Baby Boomers, a geração dos aposentados da vez

Em um modelo econômico ideal, dependendo do estágio do ciclo de vida, as pessoas tendem a se comportar de forma diferente em relação ao dinheiro.
Na primeira fase da vida produtiva, o indivíduo tende a gastar mais do que sua renda. Está na fase de construção de uma família, filhos e carreira. Na fase seguinte, a fase mais madura, as pessoas tendem a ter um maior equilíbrio entre renda e gastos e até conseguem acumular alguma reserva e destinar uma parte para a aposentadoria. Aí quando ficam idosos (acima de 60 anos), passam pela fase de desacumulação de riqueza, gastando suas reservas para financiar os anos restantes com mais qualidade de vida.
A geração “Baby Boomer”, nascidos entre 1945 e 1964, estão entre os idosos de hoje e serão os primeiros a experimentar um grande ciclo de longevidade, podendo chegar a viver até 100 anos. Contudo, isso traz muitos novos desafios, entre eles o risco de as reservas destinadas à aposentadoria não serem suficientes para durar até o final da vida.
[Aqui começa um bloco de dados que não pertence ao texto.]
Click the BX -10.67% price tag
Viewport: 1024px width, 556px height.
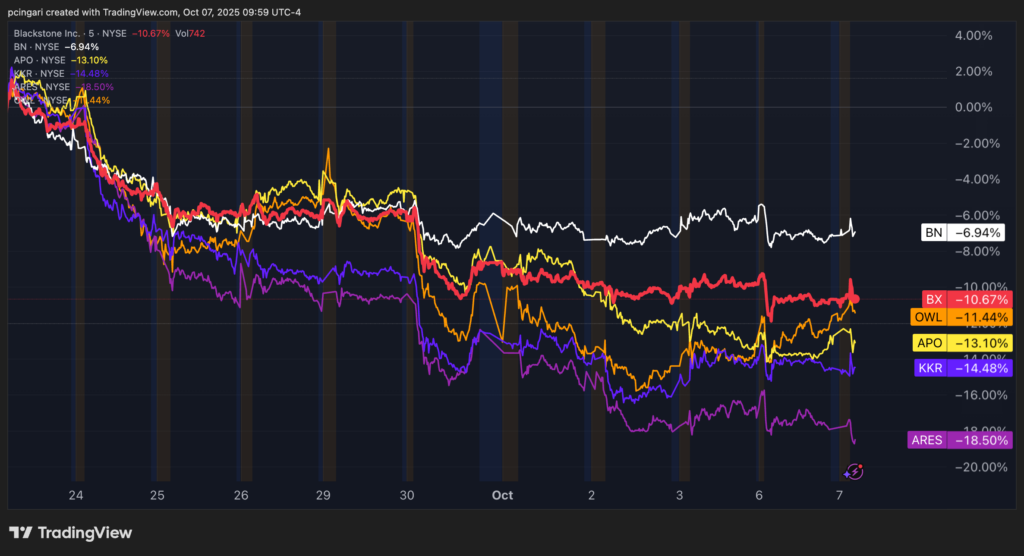tap(964, 299)
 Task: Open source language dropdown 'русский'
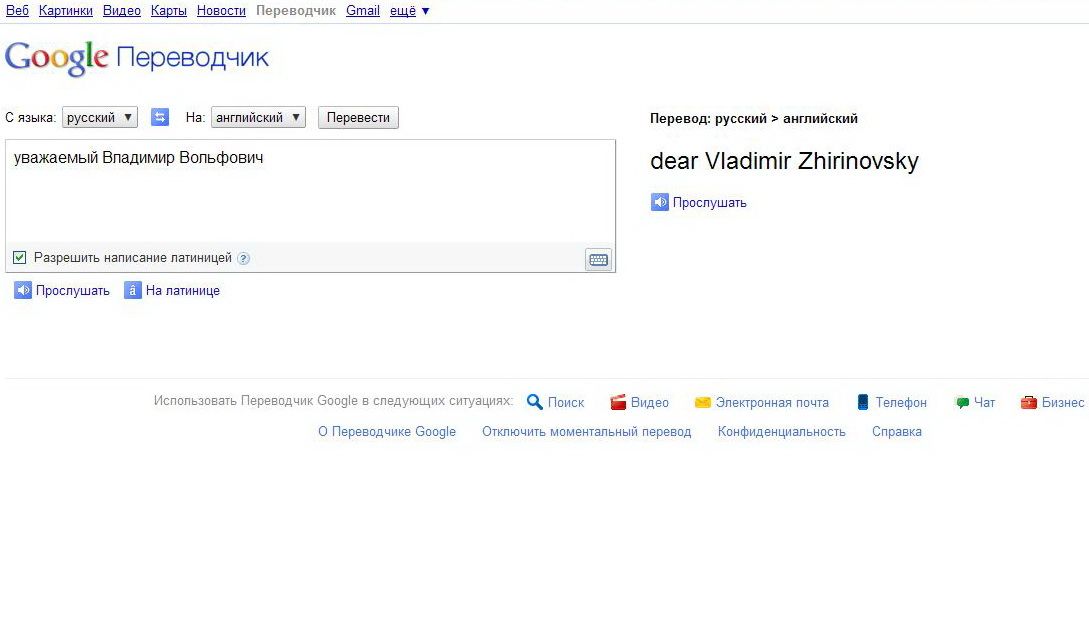click(x=100, y=117)
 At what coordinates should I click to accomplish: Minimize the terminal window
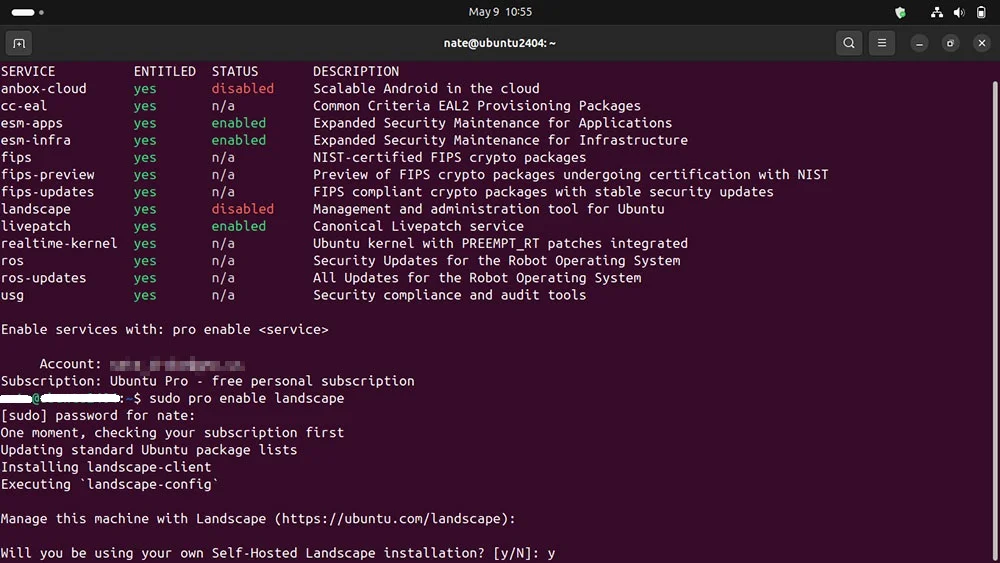919,43
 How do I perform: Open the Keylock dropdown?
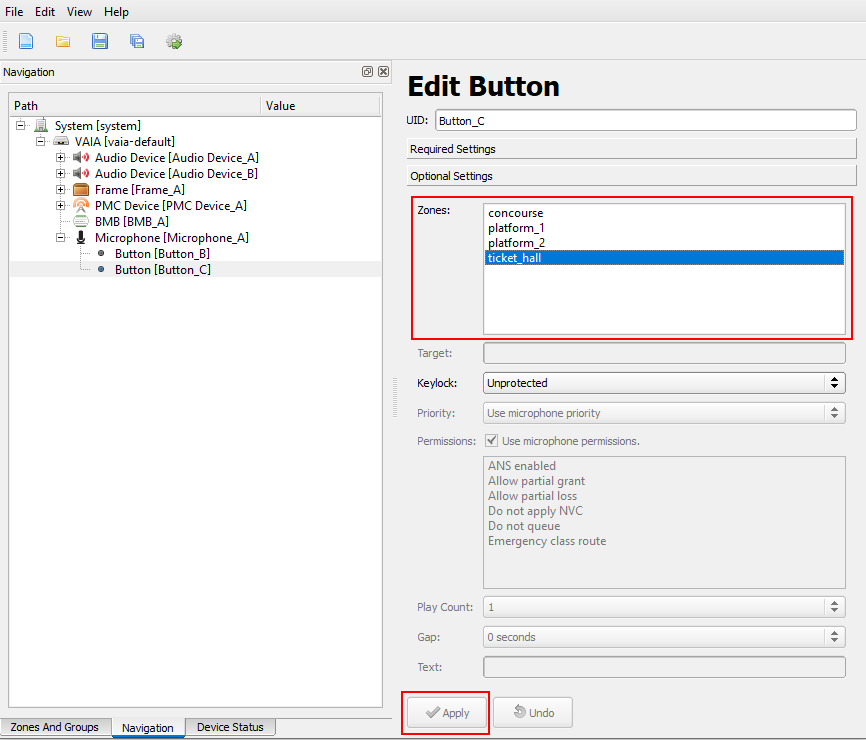[664, 383]
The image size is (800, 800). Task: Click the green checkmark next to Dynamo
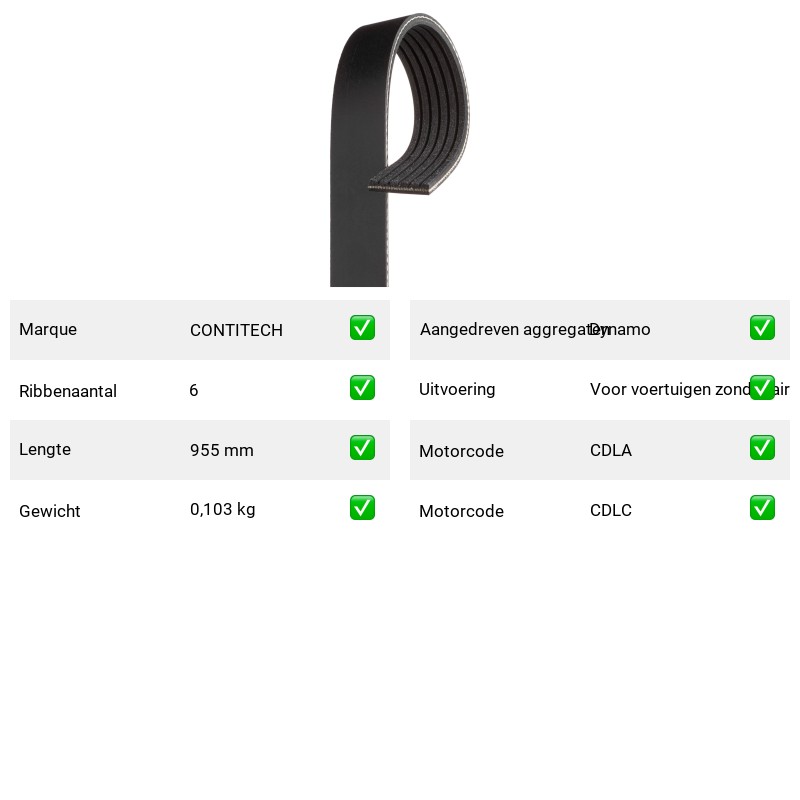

Assim, a percepção de que pode faltar dinheiro para bancar os custos de uma vida mais longa está aumentando e mudando a relação dessa geração com o dinheiro. Segundo o Federal Reserve (Banco Central americano), em 1995, 46% dos aposentados americanos relataram fazer alguma poupança. Em 2022, esse número subiu para 51%. Esse fenômeno foi identificado também na Alemanha, Coreia do Sul, Canadá e Japão.
No caso do Brasil, a geração “Baby Boomer” enfrentou enormes crises financeiras, principalmente durante os anos de 1980, com o pico inflacionário e a crise da dívida externa, com impactos significativos na economia. Com isso, parece ter sido uma geração mais disciplinada em relação ao dinheiro, o que não significou que conseguiu acumular recursos suficientes para a aposentadoria.
Mas para poucos privilegiados, que conseguiram construir um certo patrimônio ou garantiram uma renda digna, a fase da aposentadoria é um momento para se dedicar a projetos como viagens e hobbys; contudo, a grande parte dos aposentados de hoje dependem da previdência pública como única fonte de renda, o que impõe grandes limitações de uma vida mais modesta.
Para as gerações seguintes, fica a dúvida se serão capazes de fazer uma poupança para a aposentadoria e ainda mais, se terão uma rede de proteção social pública capaz prover condições mínimas de uma aposentadoria que permita uma qualidade de vida minimamente digna.
No ambiente de hoje, onde as diversas gerações convivem no mesmo espaço e têm percepções e desejos diferentes, fica uma lição: procurarem usar o dinheiro com muita parcimônia e tentar fazer uma reserva para o futuro, para que a principal fonte de renda não seja somente os recursos incertos da previdência pública.